I'm trying to figure out the best way
Your question reads as if you believe you've already come up with "the best way" and are now trying to arm-twist the universe into conforming. Let go of your preconceptions!
multiple separate networks sharing multicast
You don't come right out and say "wireless" or "WiFi," but since I do believe that's what you want to do, I must warn you that
multicast over WiFi is an absolute mess. Success is possible under controlled conditions with careful optimization and configuration, but it is by no means as easy as reading top-line specs ("up to 1Gbps!") would lead you to believe.
each device must have the same configuration
Why?
This feels like
an XY problem. Tell us what end goal you're trying to achieve, not the problems you're having with the solution you've come up with on your own.
share multicast so that devices inside each network can 'broadcast' to other devices in the other 'private networks'.
First off, realize that the primary distinction between multicast and broadcast collapses over a shared medium like WiFi. There are low-level technical details that produce some further small distinctions, but if you were hoping that protocols like IGMP snooping would somehow keep traffic between networks A and B from affecting network C, you're dreaming. It's all effectively broadcast until you get back to the wired domain.
Second, those low-level technical details play into this. To speak of multicast vs broadcast implies that you
do have meaningful IGMP traffic. The question then becomes, how do you get that traffic between these networks when you've gone and broken the distinction that routing uses — different IP subnets — to decide how that traffic gets between networks?
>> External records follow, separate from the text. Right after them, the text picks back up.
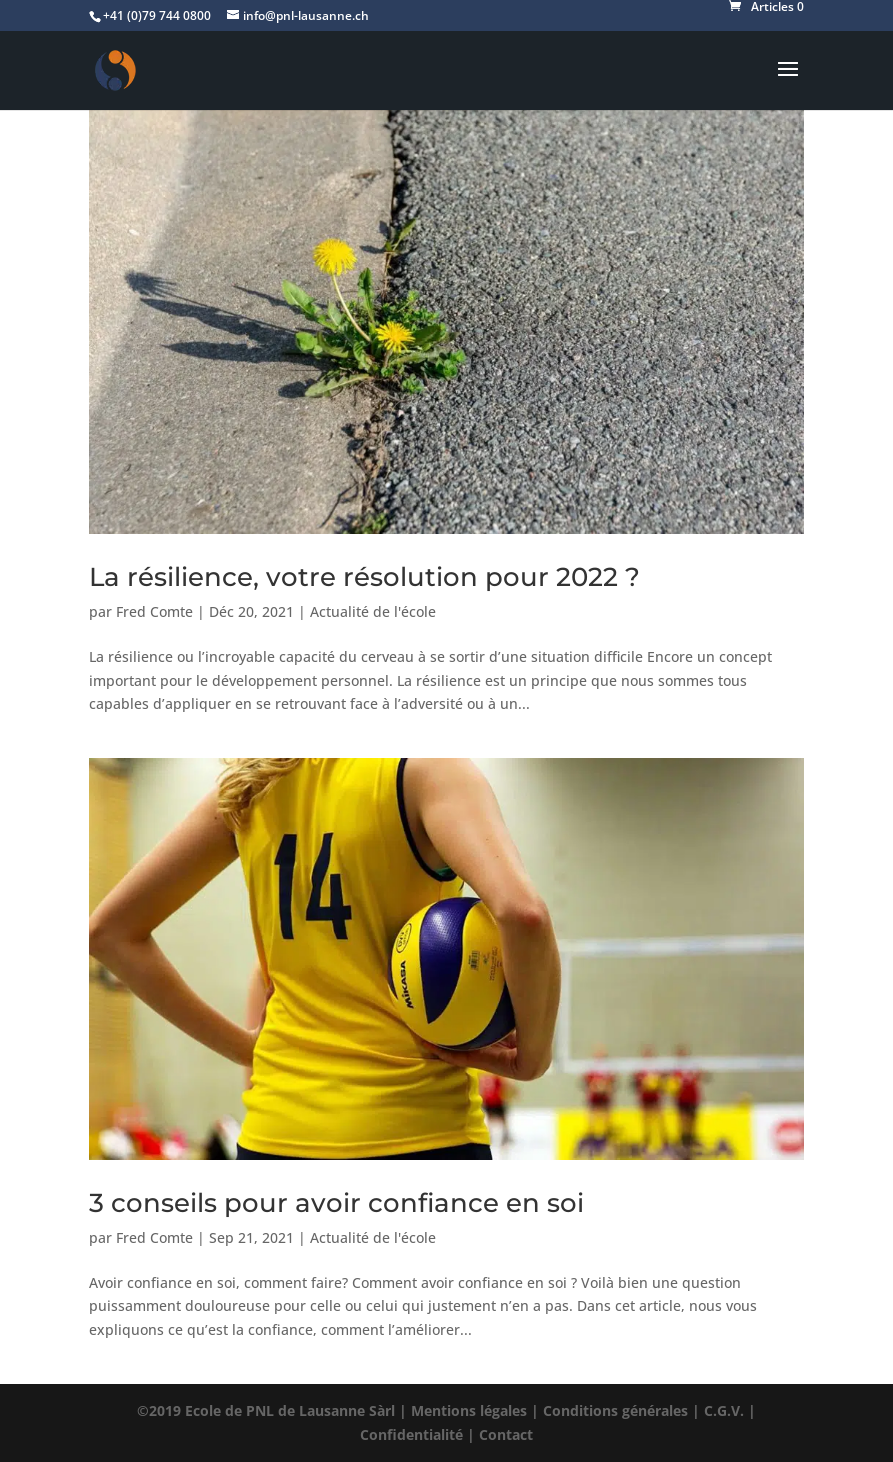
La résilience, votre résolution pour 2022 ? (364, 577)
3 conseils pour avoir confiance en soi (336, 1203)
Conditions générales (615, 1410)
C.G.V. (724, 1410)
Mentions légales (469, 1410)
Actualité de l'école (373, 611)
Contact (506, 1434)
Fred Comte (154, 611)
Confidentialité (411, 1434)
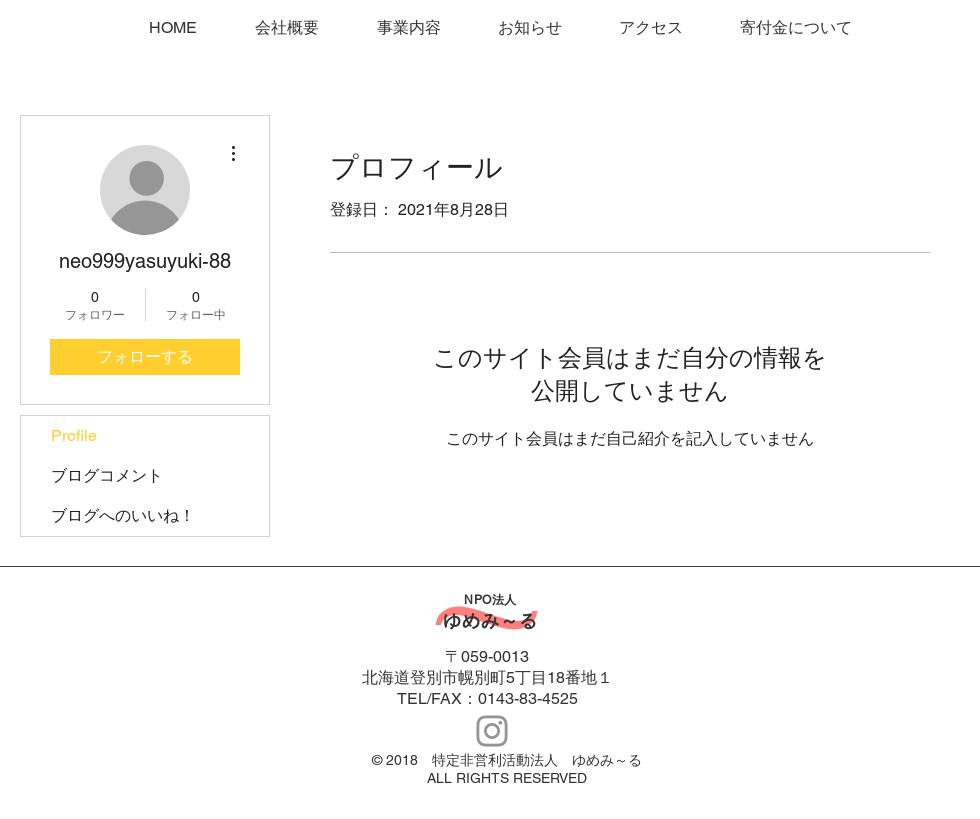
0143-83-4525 (528, 698)
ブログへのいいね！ (123, 515)
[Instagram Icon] (492, 731)
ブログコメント (107, 475)
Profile (74, 435)
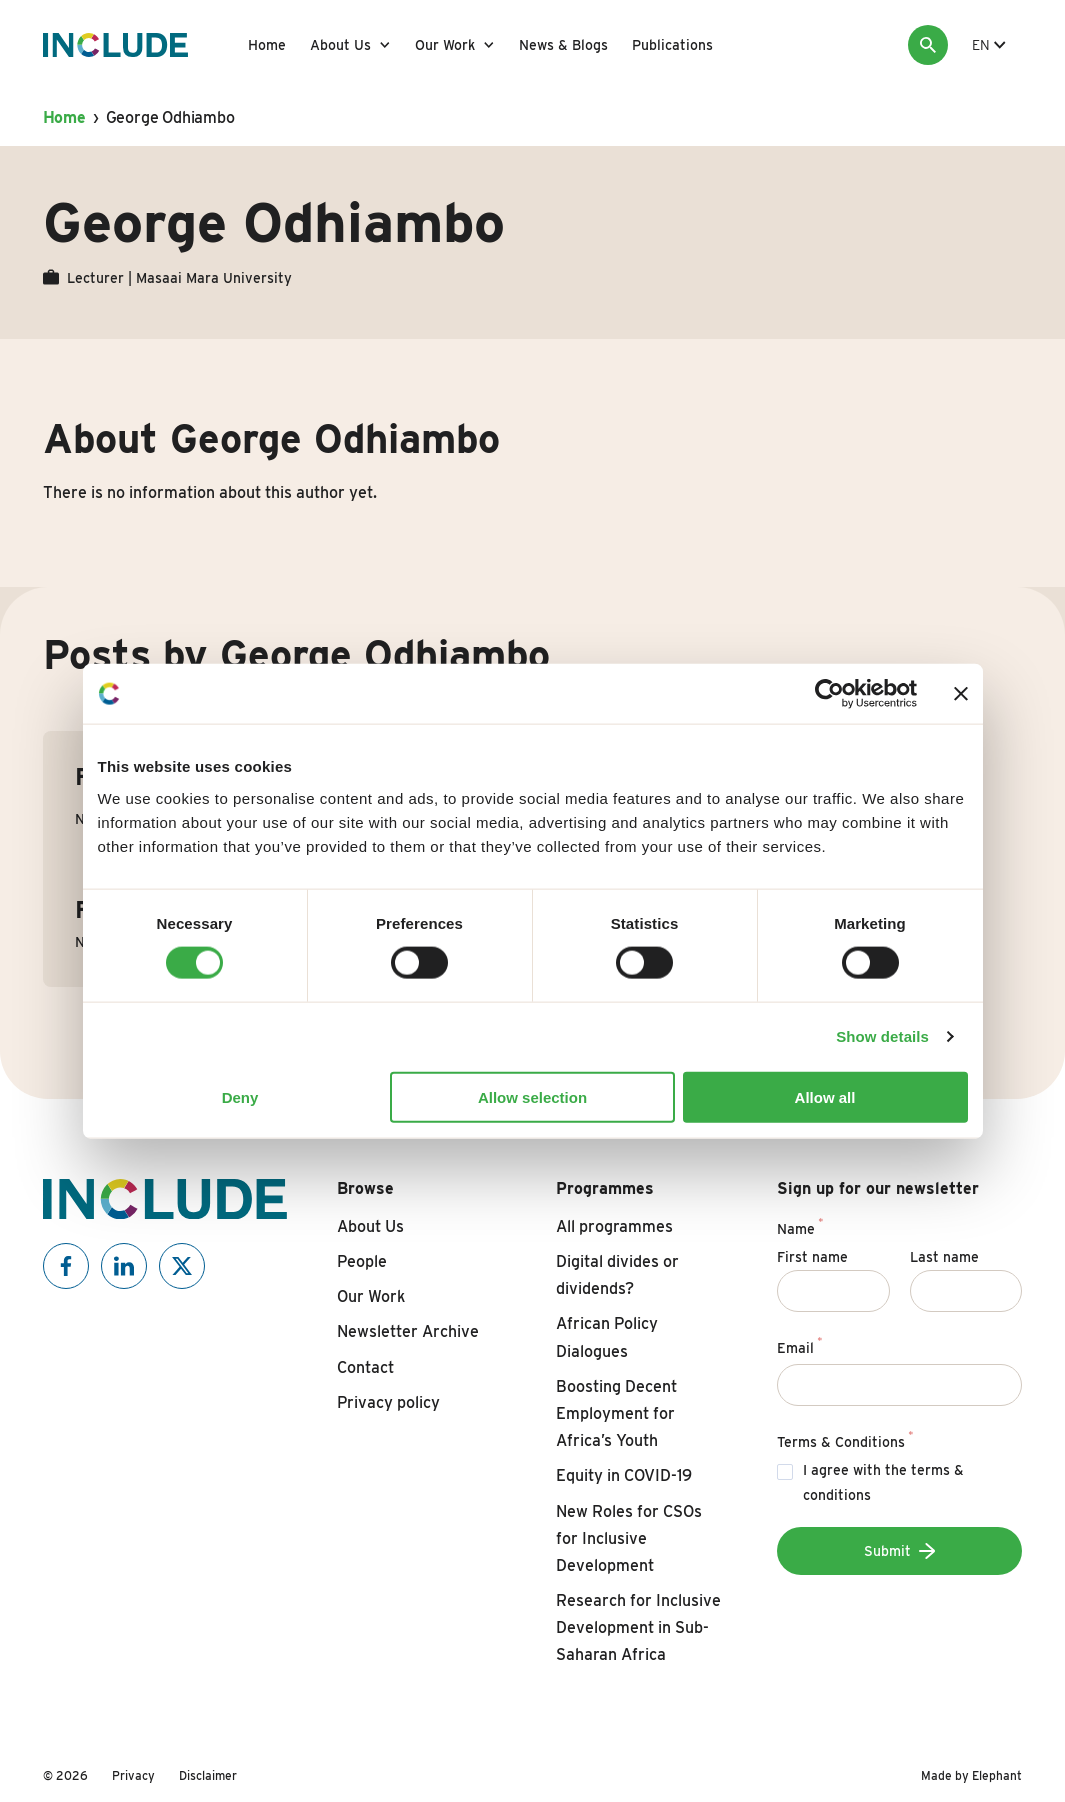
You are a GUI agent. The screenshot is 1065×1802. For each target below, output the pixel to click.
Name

Let's get concrete. Device A' on network A is able to multicast a stream that device B' on network B wants to receive, so it sends out an IGMP group-join command, which
something on network A is listening for. IGMP is normally dropped at a routing boundary unless you go out of your way to configure it otherwise, which then brings you to an assortment of options for getting that packet between the two networks:
- PIM-SM won't work because it's a proper routing protocol and will break if you don't give it different IPs on each side to work with.
- IGMP proxying is likely to fail for much the same reason: devices A' and B' could have the same IP under your scheme, so how would it know that A' is to the "left" of the proxy on the network and B' on the "right"?
- That only leaves you with things like blind IGMP echoing, where every packet that appears on one side of a network boundary gets copied to the other in the wild hope that it may be useful.
Okay, fine. Problem solved. Device A' begins sending the multicast stream that B' wanted.
(Before, host A' was muted by network A because it didn't have any clients wanting its stream, so why burn network bandwidth? If it wants to babble to itself, let it, but until someone actually wants the stream, pinch it off. This is the essence of IGMP snooping, PIM-SM, etc.)
New problem: how does network A run an IGMP querier to determine whether there are any hosts on network B that are still interested in the stream? Any IGMP packets it sends will be
from 10.10.10.1/24
to 10.10.10.1/24, so they'll stop at the boundary! And, if you solve that by more IGMP echoing, and the reply comes back "yes, I am host 10.10.10.42 and I still want the stream," how does it know that it is a device on network B that said that, since the IP is "local" to network A as well?
Now you're stuck unless you just want to flood all multicast across all networks blindly.
And that
sucks.
So, how about you tell us what you actually want to accomplish here, and we can come up with a solution that doesn't suck.